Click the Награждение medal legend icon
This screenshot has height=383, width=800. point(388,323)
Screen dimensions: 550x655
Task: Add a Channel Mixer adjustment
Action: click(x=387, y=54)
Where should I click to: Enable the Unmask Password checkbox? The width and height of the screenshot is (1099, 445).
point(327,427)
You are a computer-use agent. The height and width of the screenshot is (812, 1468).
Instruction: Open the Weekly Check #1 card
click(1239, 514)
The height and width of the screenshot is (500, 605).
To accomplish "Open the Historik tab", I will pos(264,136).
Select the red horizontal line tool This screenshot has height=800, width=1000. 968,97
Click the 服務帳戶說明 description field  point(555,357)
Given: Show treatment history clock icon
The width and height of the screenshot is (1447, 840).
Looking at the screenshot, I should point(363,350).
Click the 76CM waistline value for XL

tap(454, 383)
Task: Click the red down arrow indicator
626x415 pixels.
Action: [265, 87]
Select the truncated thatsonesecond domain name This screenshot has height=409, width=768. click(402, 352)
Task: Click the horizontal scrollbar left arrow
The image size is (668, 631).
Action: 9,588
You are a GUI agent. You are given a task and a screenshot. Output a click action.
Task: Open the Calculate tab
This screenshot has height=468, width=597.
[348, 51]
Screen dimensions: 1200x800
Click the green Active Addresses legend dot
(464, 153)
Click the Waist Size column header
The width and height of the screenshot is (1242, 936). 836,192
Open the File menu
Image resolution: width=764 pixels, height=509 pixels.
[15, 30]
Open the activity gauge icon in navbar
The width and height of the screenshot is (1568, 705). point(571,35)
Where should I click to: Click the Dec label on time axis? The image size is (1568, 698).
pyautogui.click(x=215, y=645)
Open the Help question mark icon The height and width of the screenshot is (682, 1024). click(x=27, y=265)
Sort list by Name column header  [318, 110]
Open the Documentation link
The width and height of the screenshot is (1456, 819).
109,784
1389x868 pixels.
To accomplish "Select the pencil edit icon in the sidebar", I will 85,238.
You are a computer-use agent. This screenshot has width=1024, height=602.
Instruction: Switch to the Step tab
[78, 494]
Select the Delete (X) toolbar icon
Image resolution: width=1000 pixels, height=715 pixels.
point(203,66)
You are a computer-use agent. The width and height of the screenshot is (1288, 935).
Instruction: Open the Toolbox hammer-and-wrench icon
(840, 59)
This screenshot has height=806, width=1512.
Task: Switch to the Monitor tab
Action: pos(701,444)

▶ Exercise: Please type the entries above out again exactly.

▶ Task answer:
Click the Награждение medal legend icon
This screenshot has height=383, width=800. point(388,323)
Screen dimensions: 550x655
Task: Add a Channel Mixer adjustment
Action: click(x=387, y=54)
Where should I click to: Enable the Unmask Password checkbox? The width and height of the screenshot is (1099, 445).
point(327,427)
You are a computer-use agent. The height and width of the screenshot is (812, 1468).
Instruction: Open the Weekly Check #1 card
click(1239, 514)
The height and width of the screenshot is (500, 605).
To accomplish "Open the Historik tab", I will pos(264,136).
Select the red horizontal line tool This screenshot has height=800, width=1000. 968,97
Click the 服務帳戶說明 description field  point(555,357)
Given: Show treatment history clock icon
The width and height of the screenshot is (1447, 840).
Looking at the screenshot, I should point(363,350).
Click the 76CM waistline value for XL

tap(454, 383)
Task: Click the red down arrow indicator
626x415 pixels.
Action: [265, 87]
Select the truncated thatsonesecond domain name This screenshot has height=409, width=768. click(402, 352)
Task: Click the horizontal scrollbar left arrow
The image size is (668, 631).
Action: 9,588
You are a GUI agent. You are given a task and a screenshot. Output a click action.
Task: Open the Calculate tab
This screenshot has height=468, width=597.
[348, 51]
Screen dimensions: 1200x800
Click the green Active Addresses legend dot
(464, 153)
Click the Waist Size column header
The width and height of the screenshot is (1242, 936). 836,192
Open the File menu
Image resolution: width=764 pixels, height=509 pixels.
[15, 30]
Open the activity gauge icon in navbar
The width and height of the screenshot is (1568, 705). point(571,35)
Where should I click to: Click the Dec label on time axis? The image size is (1568, 698).
pyautogui.click(x=215, y=645)
Open the Help question mark icon The height and width of the screenshot is (682, 1024). click(x=27, y=265)
Sort list by Name column header  [318, 110]
Open the Documentation link
The width and height of the screenshot is (1456, 819).
109,784
1389x868 pixels.
To accomplish "Select the pencil edit icon in the sidebar", I will 85,238.
You are a computer-use agent. This screenshot has width=1024, height=602.
Instruction: Switch to the Step tab
[78, 494]
Select the Delete (X) toolbar icon
Image resolution: width=1000 pixels, height=715 pixels.
point(203,66)
You are a computer-use agent. The width and height of the screenshot is (1288, 935).
Instruction: Open the Toolbox hammer-and-wrench icon
(840, 59)
This screenshot has height=806, width=1512.
Task: Switch to the Monitor tab
Action: pos(701,444)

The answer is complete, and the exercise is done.